Thinking outside of the box with Jocalyn Clark, The Lancet

About the series: As a celebration of one year since launching PH SPOT, we are releasing a blog series titled “Thinking outside of the box: inspiring the next generation of public health professionals”. To view the entire series, click here.

I came across Jocalyn Clark when I saw a tweet that The Lancet was launching a Canada Series earlier this year. When I dug into the new series a bit more, Jocalyn’s name came up (she’s an Executive Editor for The Lancet; and also a Canadian!). I was so impressed with her public health career, that I had to find a way to include her in the Thinking Outside of the Box series to share her story!

For those not familiar with The Lancet, it is a medical journal founded in 1823, and known to be one of the world’s oldest and best known general medical journals.

It’s not a surprise that Jocalyn’s story is well written (makes me want to read more of her story, written in her own voice), thought provoking, and not to mention very inspiring. I hope you enjoy this piece as much as I did!


Inspiring the next generation of public health professionals, with Jocalyn Clark

PERSONAL

Have you always wanted to pursue a career in public health? Can you tell us a bit about your journey
into this field?

EXPLORE THE MATERIAL
1 – Answer the following about the blog post:
(a) What position does Jocalyn Clark hold at The Lancet?
(b) In what year was The Lancet founded?
(c) What milestone does the blog series celebrate?
2 – Write out the blog post word for word from "About the series: As" to "entire series, click here.".

RECORDED DATA
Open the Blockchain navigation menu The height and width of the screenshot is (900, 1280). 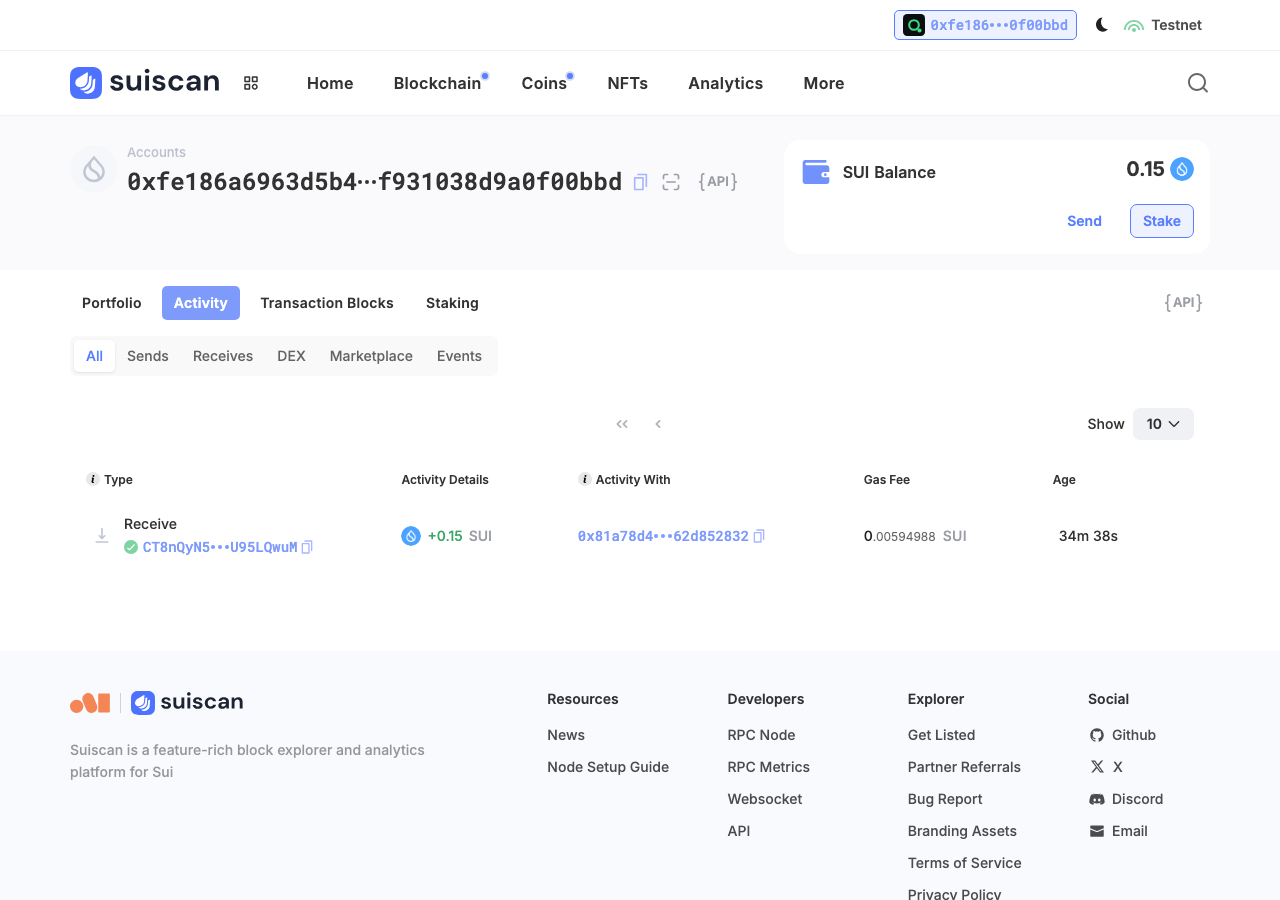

TASK SOLUTIONS
1 –
(a) Executive Editor
(b) 1823
(c) One year since launching PH SPOT

2 –
About the series: As a celebration of one year since launching PH SPOT, we are releasing a blog series titled “Thinking outside of the box: inspiring the next generation of public health professionals”. To view the entire series, click here.